WHAT YOU SHOULD DO: Copy out the material below line for line, keeping every character, space, and line break unchanged.

===============

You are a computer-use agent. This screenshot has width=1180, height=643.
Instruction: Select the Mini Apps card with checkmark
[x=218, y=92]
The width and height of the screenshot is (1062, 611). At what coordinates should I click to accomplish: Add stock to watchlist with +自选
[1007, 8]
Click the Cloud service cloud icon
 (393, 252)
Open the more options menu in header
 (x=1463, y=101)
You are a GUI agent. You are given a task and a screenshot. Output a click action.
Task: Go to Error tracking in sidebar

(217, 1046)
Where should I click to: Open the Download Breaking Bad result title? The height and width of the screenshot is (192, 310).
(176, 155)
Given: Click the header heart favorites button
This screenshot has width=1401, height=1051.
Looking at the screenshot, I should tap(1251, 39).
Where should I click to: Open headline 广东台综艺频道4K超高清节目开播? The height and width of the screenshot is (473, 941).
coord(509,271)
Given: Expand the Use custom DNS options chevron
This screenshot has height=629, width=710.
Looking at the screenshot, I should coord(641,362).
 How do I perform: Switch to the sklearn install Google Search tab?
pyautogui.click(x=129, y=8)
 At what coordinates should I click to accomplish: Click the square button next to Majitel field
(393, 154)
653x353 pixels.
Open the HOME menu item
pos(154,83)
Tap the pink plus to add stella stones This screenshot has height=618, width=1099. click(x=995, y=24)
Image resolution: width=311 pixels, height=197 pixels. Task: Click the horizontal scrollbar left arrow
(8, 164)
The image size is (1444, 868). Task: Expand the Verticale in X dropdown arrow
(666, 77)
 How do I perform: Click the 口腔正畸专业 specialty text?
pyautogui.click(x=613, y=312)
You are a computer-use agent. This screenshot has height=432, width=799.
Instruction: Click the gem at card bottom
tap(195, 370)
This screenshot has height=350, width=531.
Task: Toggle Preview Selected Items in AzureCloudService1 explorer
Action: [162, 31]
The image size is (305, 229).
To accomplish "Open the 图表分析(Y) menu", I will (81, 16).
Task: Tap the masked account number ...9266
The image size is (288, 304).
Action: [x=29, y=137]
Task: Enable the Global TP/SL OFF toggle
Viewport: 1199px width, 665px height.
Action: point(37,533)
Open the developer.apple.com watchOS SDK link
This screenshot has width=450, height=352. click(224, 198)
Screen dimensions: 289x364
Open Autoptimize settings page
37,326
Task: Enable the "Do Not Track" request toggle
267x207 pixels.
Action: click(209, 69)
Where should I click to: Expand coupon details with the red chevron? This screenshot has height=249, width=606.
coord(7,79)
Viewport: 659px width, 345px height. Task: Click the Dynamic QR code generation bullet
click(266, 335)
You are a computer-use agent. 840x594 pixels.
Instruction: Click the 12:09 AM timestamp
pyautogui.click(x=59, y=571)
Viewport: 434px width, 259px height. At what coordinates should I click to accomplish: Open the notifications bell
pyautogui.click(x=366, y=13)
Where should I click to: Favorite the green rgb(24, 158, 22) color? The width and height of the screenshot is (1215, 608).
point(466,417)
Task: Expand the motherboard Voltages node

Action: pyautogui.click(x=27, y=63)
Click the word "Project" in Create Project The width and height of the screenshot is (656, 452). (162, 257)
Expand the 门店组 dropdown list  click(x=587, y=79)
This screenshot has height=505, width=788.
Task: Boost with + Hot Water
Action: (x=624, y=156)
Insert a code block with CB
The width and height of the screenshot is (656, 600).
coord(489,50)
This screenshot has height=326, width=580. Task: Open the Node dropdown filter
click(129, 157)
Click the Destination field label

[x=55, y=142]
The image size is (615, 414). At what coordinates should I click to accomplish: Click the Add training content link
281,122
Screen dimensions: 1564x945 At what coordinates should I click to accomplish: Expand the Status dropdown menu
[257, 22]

===============

FINAL RESULT:
You are a computer-use agent. This screenshot has width=1180, height=643.
Instruction: Select the Mini Apps card with checkmark
[x=218, y=92]
The width and height of the screenshot is (1062, 611). At what coordinates should I click to accomplish: Add stock to watchlist with +自选
[1007, 8]
Click the Cloud service cloud icon
 (393, 252)
Open the more options menu in header
 (x=1463, y=101)
You are a GUI agent. You are given a task and a screenshot. Output a click action.
Task: Go to Error tracking in sidebar

(217, 1046)
Where should I click to: Open the Download Breaking Bad result title? The height and width of the screenshot is (192, 310).
(176, 155)
Given: Click the header heart favorites button
This screenshot has width=1401, height=1051.
Looking at the screenshot, I should tap(1251, 39).
Where should I click to: Open headline 广东台综艺频道4K超高清节目开播? The height and width of the screenshot is (473, 941).
coord(509,271)
Given: Expand the Use custom DNS options chevron
This screenshot has height=629, width=710.
Looking at the screenshot, I should coord(641,362).
 How do I perform: Switch to the sklearn install Google Search tab?
pyautogui.click(x=129, y=8)
 At what coordinates should I click to accomplish: Click the square button next to Majitel field
(393, 154)
653x353 pixels.
Open the HOME menu item
pos(154,83)
Tap the pink plus to add stella stones This screenshot has height=618, width=1099. click(x=995, y=24)
Image resolution: width=311 pixels, height=197 pixels. Task: Click the horizontal scrollbar left arrow
(8, 164)
The image size is (1444, 868). Task: Expand the Verticale in X dropdown arrow
(666, 77)
 How do I perform: Click the 口腔正畸专业 specialty text?
pyautogui.click(x=613, y=312)
You are a computer-use agent. This screenshot has height=432, width=799.
Instruction: Click the gem at card bottom
tap(195, 370)
This screenshot has height=350, width=531.
Task: Toggle Preview Selected Items in AzureCloudService1 explorer
Action: [162, 31]
The image size is (305, 229).
To accomplish "Open the 图表分析(Y) menu", I will (81, 16).
Task: Tap the masked account number ...9266
The image size is (288, 304).
Action: [x=29, y=137]
Task: Enable the Global TP/SL OFF toggle
Viewport: 1199px width, 665px height.
Action: point(37,533)
Open the developer.apple.com watchOS SDK link
This screenshot has width=450, height=352. click(224, 198)
Screen dimensions: 289x364
Open Autoptimize settings page
37,326
Task: Enable the "Do Not Track" request toggle
267x207 pixels.
Action: click(209, 69)
Where should I click to: Expand coupon details with the red chevron? This screenshot has height=249, width=606.
coord(7,79)
Viewport: 659px width, 345px height. Task: Click the Dynamic QR code generation bullet
click(266, 335)
You are a computer-use agent. 840x594 pixels.
Instruction: Click the 12:09 AM timestamp
pyautogui.click(x=59, y=571)
Viewport: 434px width, 259px height. At what coordinates should I click to accomplish: Open the notifications bell
pyautogui.click(x=366, y=13)
Where should I click to: Favorite the green rgb(24, 158, 22) color? The width and height of the screenshot is (1215, 608).
point(466,417)
Task: Expand the motherboard Voltages node

Action: pyautogui.click(x=27, y=63)
Click the word "Project" in Create Project The width and height of the screenshot is (656, 452). (162, 257)
Expand the 门店组 dropdown list  click(x=587, y=79)
This screenshot has height=505, width=788.
Task: Boost with + Hot Water
Action: (x=624, y=156)
Insert a code block with CB
The width and height of the screenshot is (656, 600).
coord(489,50)
This screenshot has height=326, width=580. Task: Open the Node dropdown filter
click(129, 157)
Click the Destination field label

[x=55, y=142]
The image size is (615, 414). At what coordinates should I click to accomplish: Click the Add training content link
281,122
Screen dimensions: 1564x945 At what coordinates should I click to accomplish: Expand the Status dropdown menu
[257, 22]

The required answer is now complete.